### [Requirement]
Quote the Faye documentary text exactly, starting at "It had its world" and ending at "premiered on HBO and Max on July 13, 2024.".

### [Text segment]
============

- Film poster
- Directed by: Laurent Bouzereau
- Produced by: Laurent Bouzereau; Markus Keith; Darryl Frank; Justin Falvey;
- Cinematography: Travers Jacobs; Chris Johnson; Toby Thiermann;
- Edited by: Jason Summers
- Music by: Tyler Strickland
- Production companies: HBO Documentary Films; Amblin Documentaries; Nedland Media;
- Distributed by: HBO
- Release dates: May 15, 2024 (Cannes); July 13, 2024 (HBO);
- Running time: 91 minutes
- Country: United States
- Language: English

= Faye (film) =

Faye is a 2024 American documentary film, directed and produced by Laurent Bouzereau. It explores the life and career of actress Faye Dunaway.

It had its world premiere at the Cannes Film Festival on May 15, 2024, in the Cannes Classics section. The documentary premiered on HBO and Max on July 13, 2024.

==Premise==
The film explores the life and career of Faye Dunaway. Dunaway also for the first time reveals her bipolar disorder diagnosis and discusses her reputation for being "difficult". Actors Sharon Stone and Mickey Rourke, director James Gray, and son Liam Dunaway O’Neill, also appear.

==Production==
Director Laurent Bouzereau, a fan of Dunaway's, was friends with her son, Liam Dunaway O'Neill. The two discussed making a documentary about Dunaway's life and career. It took years of meetings to finally convince Dunaway to do the project.

==Release==
The film had its world premiere at the Cannes Film Festival on May 15, 2024, in the Cannes Classics section. The film debuted on HBO and Max on July 13, 2024.

==Reception==
 Metacritic, which uses a weighted average, assigned the film a score of 69 out of 100, based on 8 critics, indicating "generally favorable" reviews.

Pete Hammond of Deadline Hollywood wrote: "You will find yourself with renewed respect for this great star after watching this film on her life... I found myself wanting to watch many of her films all over again." Kevin Maher of The Times gave the film four out of five stars, calling it a "must-see".

============

### [Supplied entries]
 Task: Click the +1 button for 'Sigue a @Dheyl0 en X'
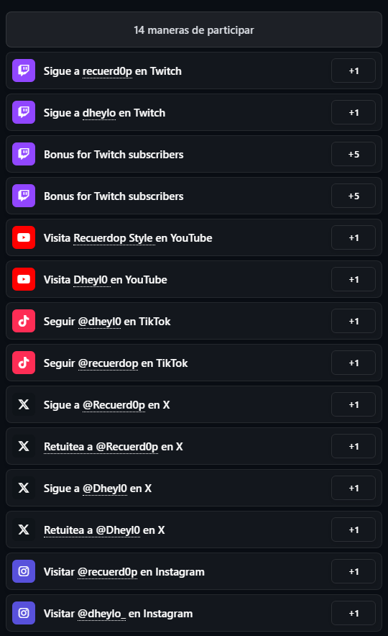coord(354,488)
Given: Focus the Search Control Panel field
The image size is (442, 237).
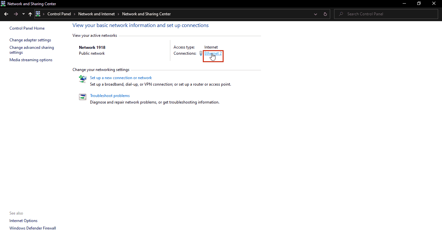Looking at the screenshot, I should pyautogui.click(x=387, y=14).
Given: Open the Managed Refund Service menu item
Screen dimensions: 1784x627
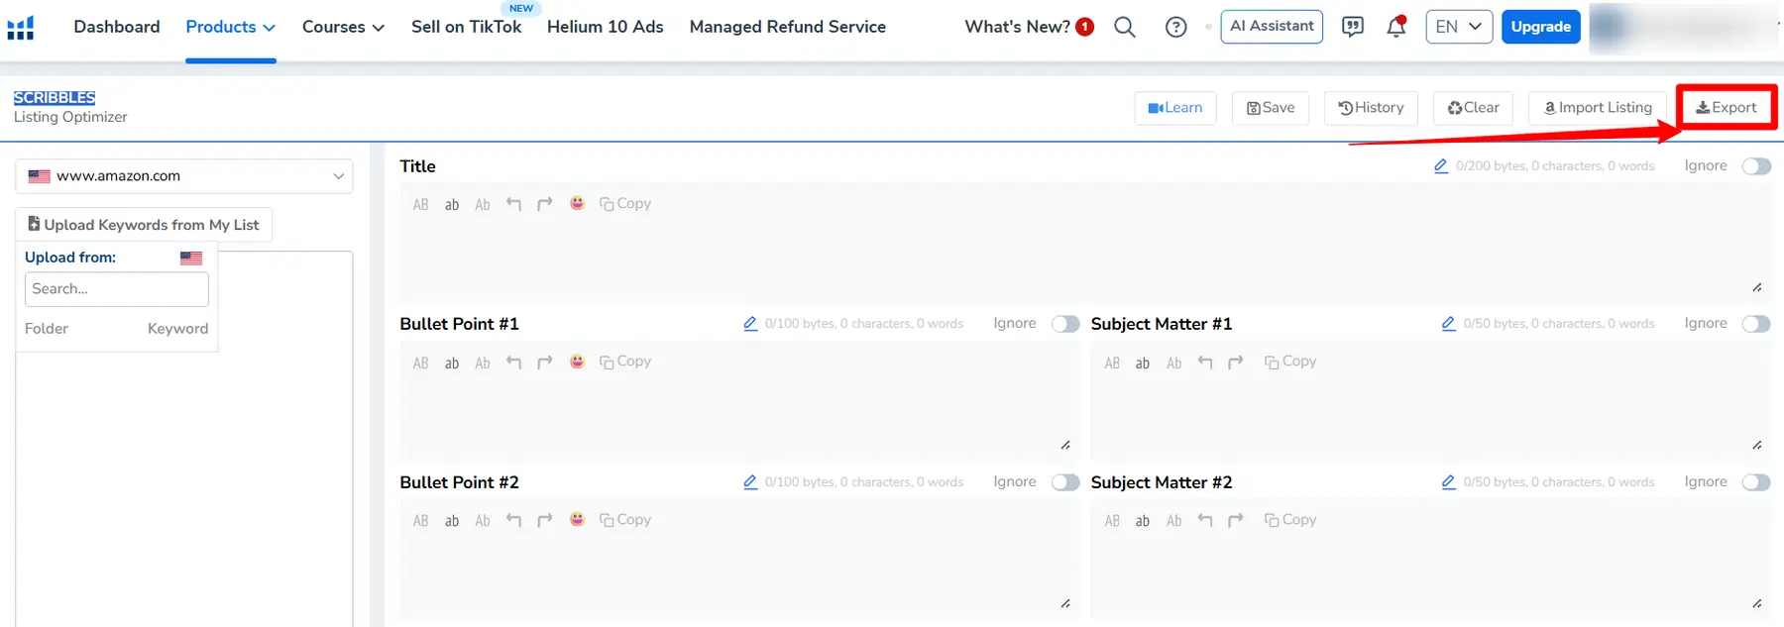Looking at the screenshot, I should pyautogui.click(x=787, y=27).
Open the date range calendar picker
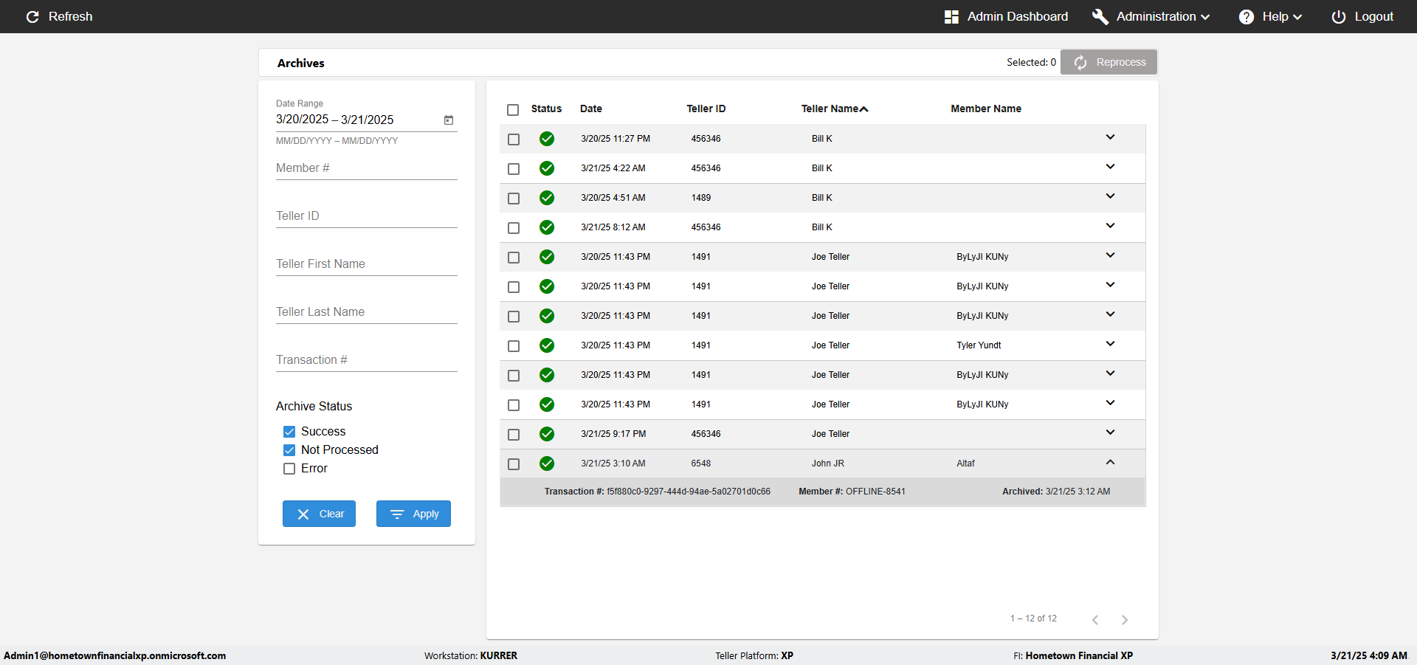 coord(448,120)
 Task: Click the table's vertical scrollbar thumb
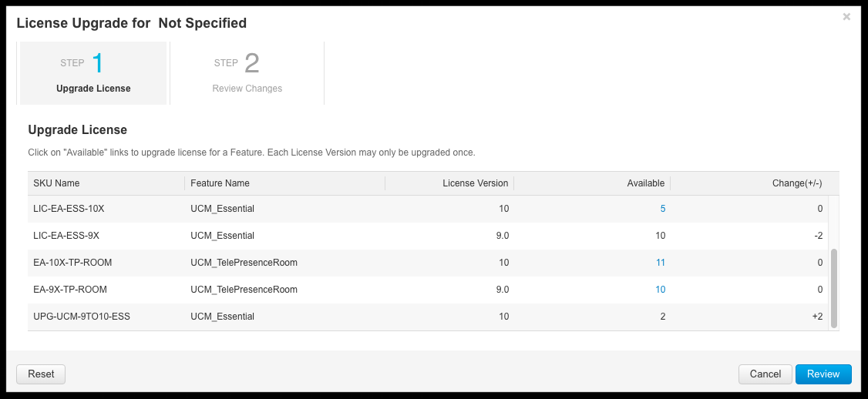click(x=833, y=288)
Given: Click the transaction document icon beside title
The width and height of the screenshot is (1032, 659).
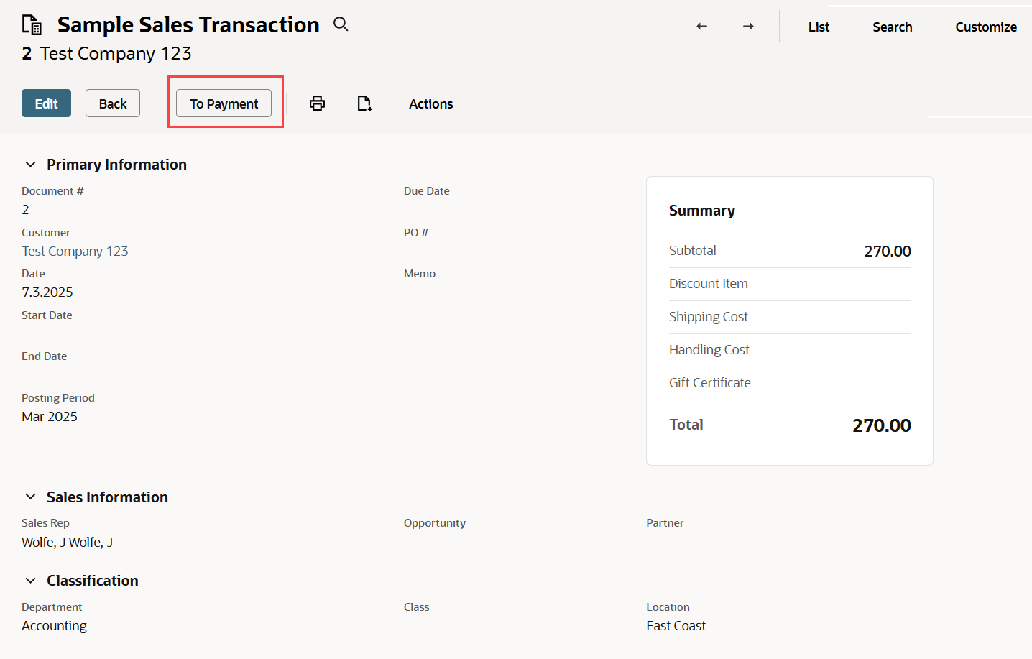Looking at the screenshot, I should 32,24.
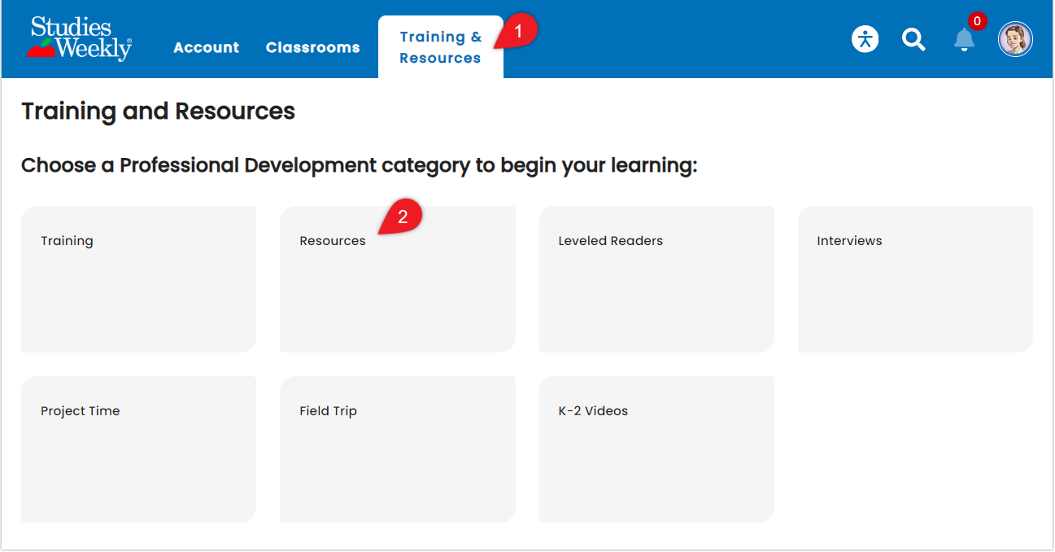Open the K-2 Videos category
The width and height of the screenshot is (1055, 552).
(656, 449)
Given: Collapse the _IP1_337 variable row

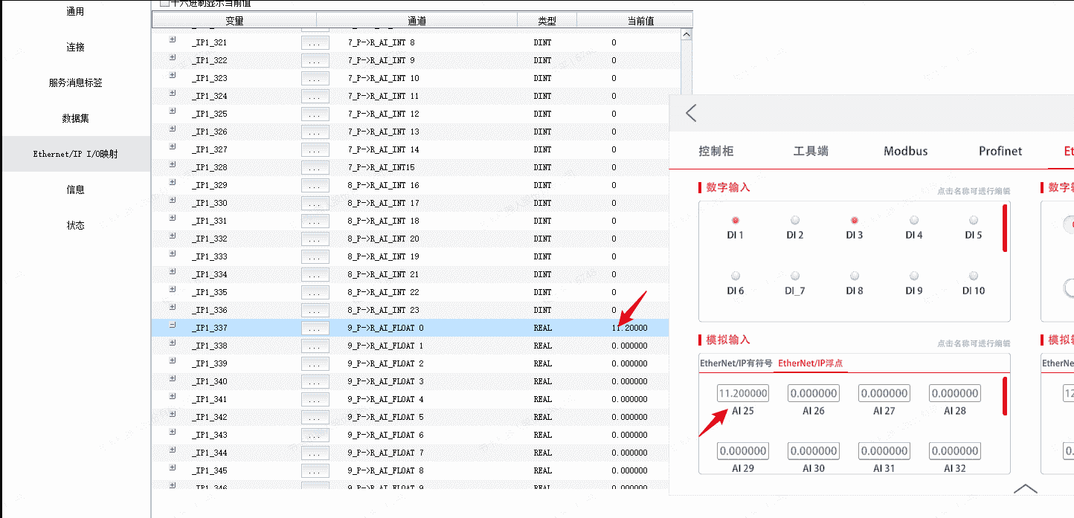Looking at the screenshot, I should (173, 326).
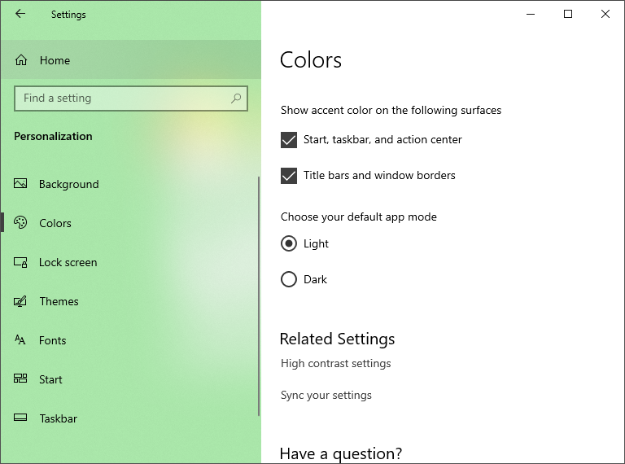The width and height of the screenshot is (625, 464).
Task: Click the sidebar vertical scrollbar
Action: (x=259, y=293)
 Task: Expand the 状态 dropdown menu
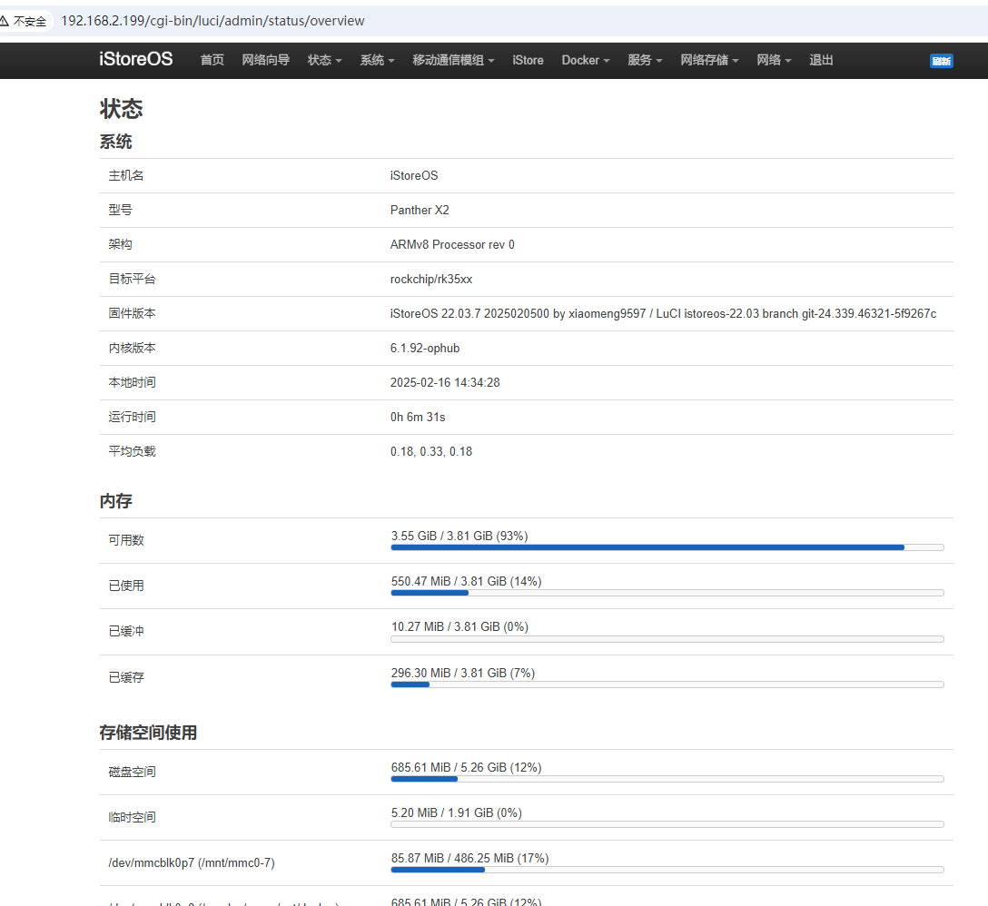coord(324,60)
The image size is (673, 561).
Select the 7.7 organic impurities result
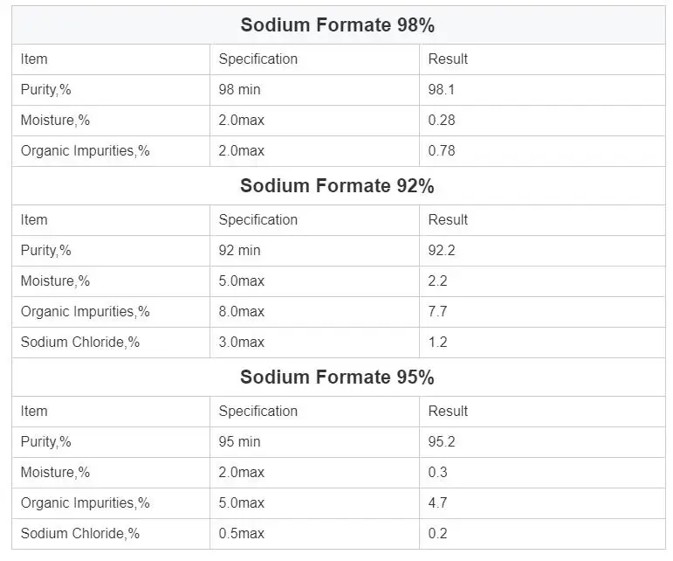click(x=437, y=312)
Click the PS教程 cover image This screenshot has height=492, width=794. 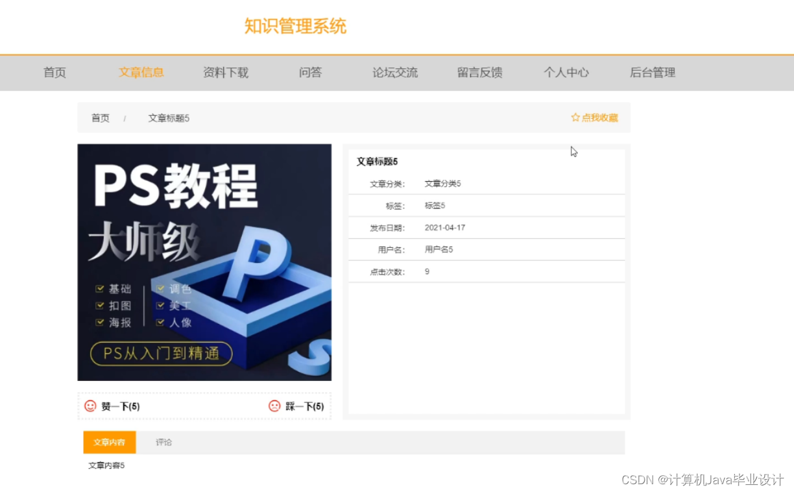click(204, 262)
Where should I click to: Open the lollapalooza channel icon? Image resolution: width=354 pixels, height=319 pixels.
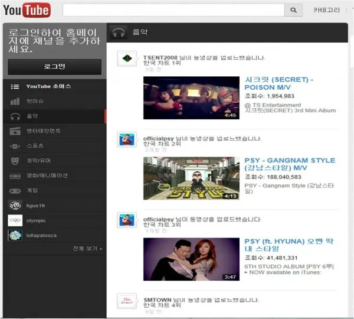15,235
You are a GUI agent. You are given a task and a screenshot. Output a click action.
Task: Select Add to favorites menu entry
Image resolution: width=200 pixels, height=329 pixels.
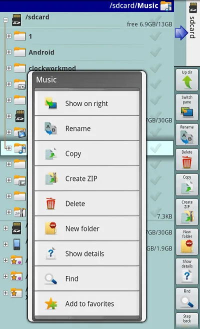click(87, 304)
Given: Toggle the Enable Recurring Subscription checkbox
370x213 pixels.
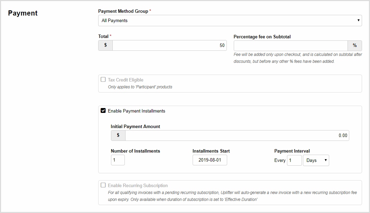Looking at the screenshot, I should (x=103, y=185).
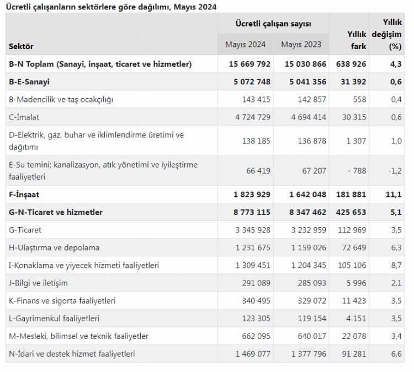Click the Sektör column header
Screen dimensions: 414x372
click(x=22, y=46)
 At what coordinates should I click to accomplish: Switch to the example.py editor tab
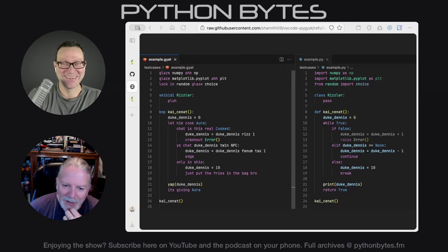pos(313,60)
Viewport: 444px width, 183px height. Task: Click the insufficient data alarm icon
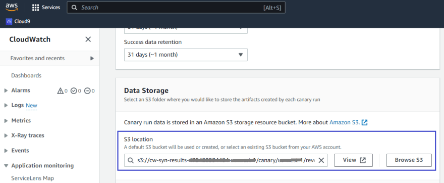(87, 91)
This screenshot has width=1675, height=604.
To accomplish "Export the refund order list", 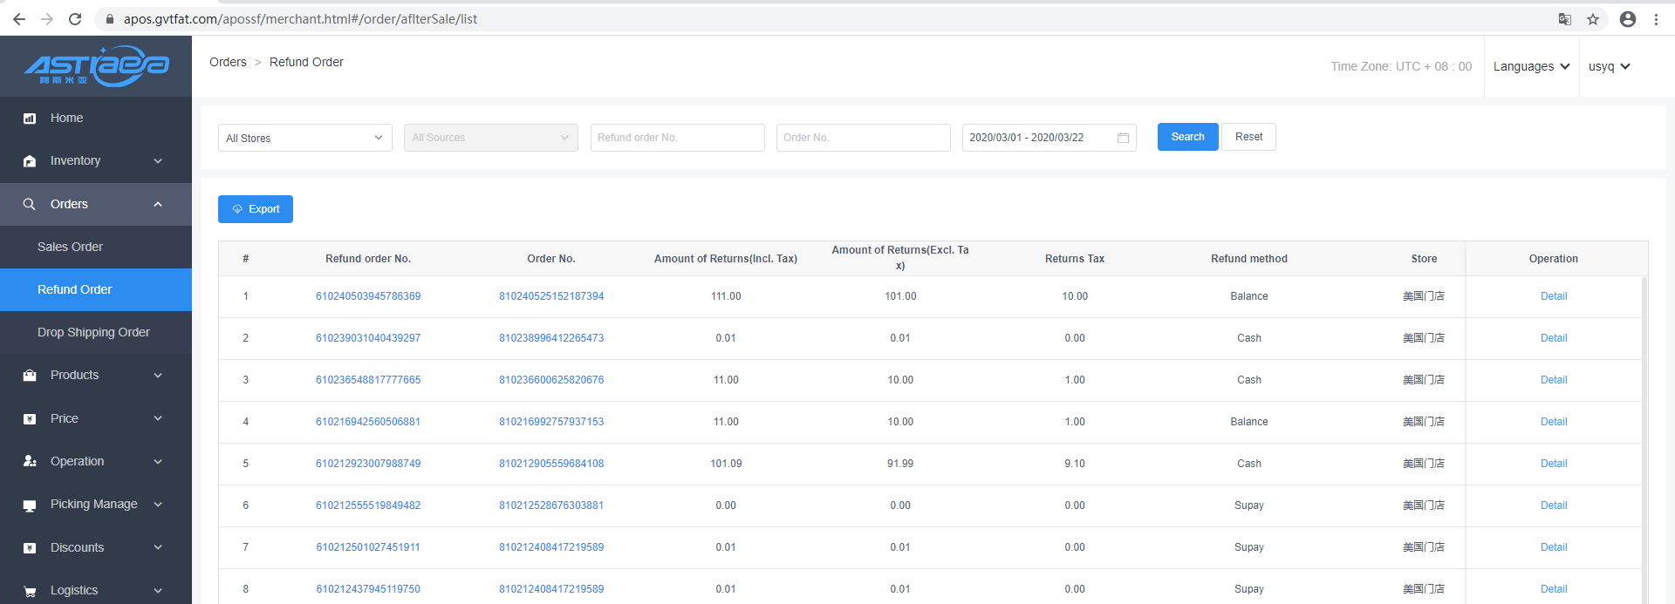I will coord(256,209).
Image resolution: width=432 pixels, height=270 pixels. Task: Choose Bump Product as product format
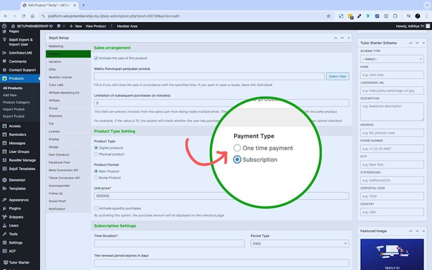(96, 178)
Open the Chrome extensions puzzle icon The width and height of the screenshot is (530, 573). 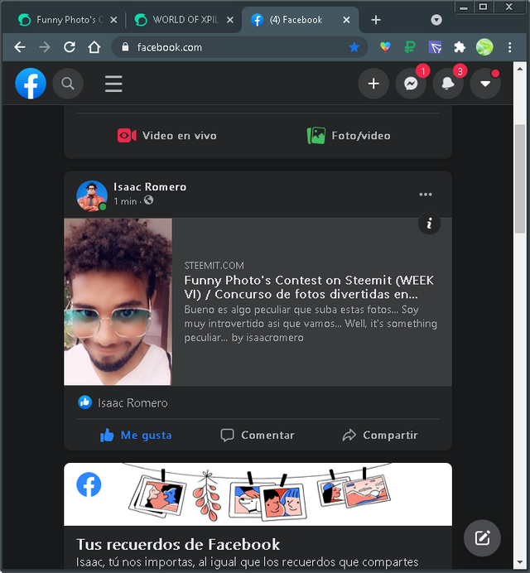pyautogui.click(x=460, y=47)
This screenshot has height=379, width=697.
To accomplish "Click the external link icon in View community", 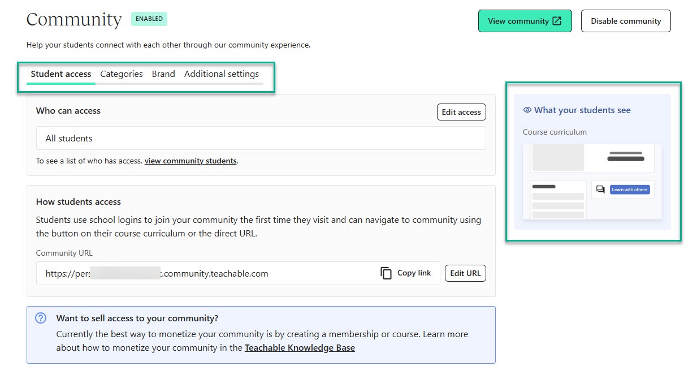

============

### [Solution for this task]
It had its world premiere at the Cannes Film Festival on May 15, 2024, in the Cannes Classics section. The documentary premiered on HBO and Max on July 13, 2024.